WHAT IS EXPECTED: The answer must be an exact copy of the lines from the one with "Select the Ultrafast row label" through the final line of the records below, with no pictures.

EXTRACTED INFORMATION:
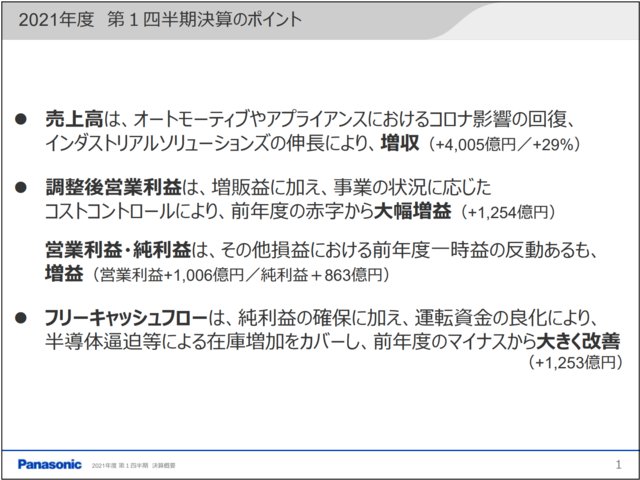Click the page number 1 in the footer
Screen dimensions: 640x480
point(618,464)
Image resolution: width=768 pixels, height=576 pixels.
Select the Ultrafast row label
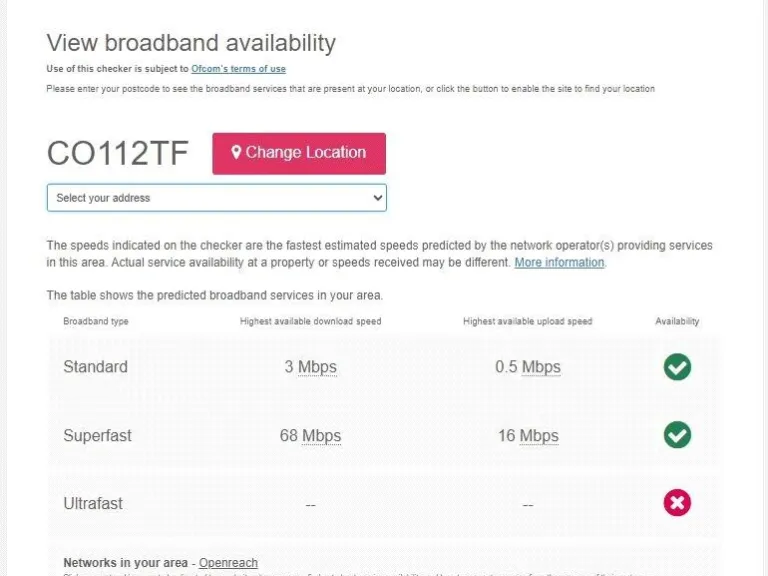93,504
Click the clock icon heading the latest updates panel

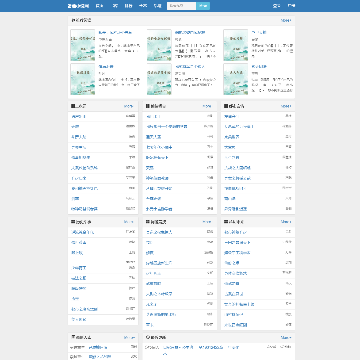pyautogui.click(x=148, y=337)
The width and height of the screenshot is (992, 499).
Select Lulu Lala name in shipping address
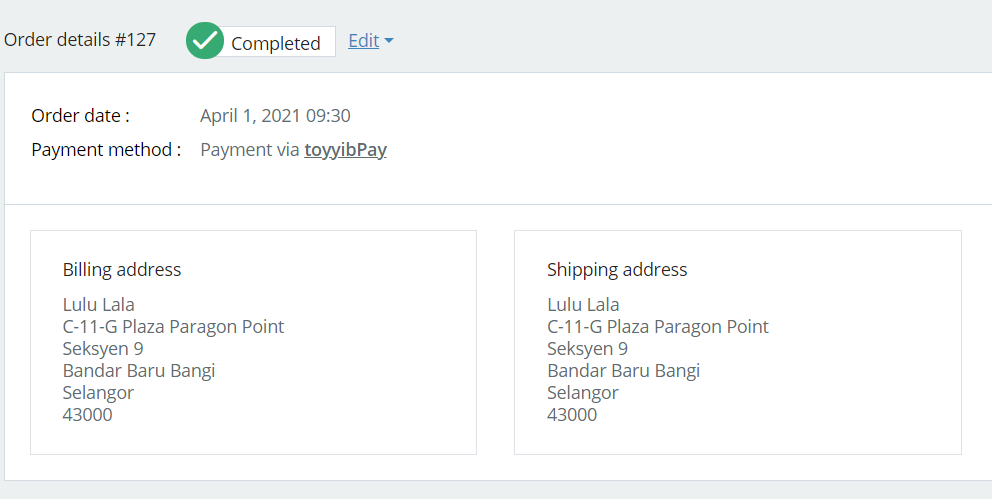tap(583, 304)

TASK SOLUTION:
Select the Ultrafast row label
93,504
Click the clock icon heading the latest updates panel

pyautogui.click(x=148, y=337)
The width and height of the screenshot is (992, 499).
Select Lulu Lala name in shipping address
tap(583, 304)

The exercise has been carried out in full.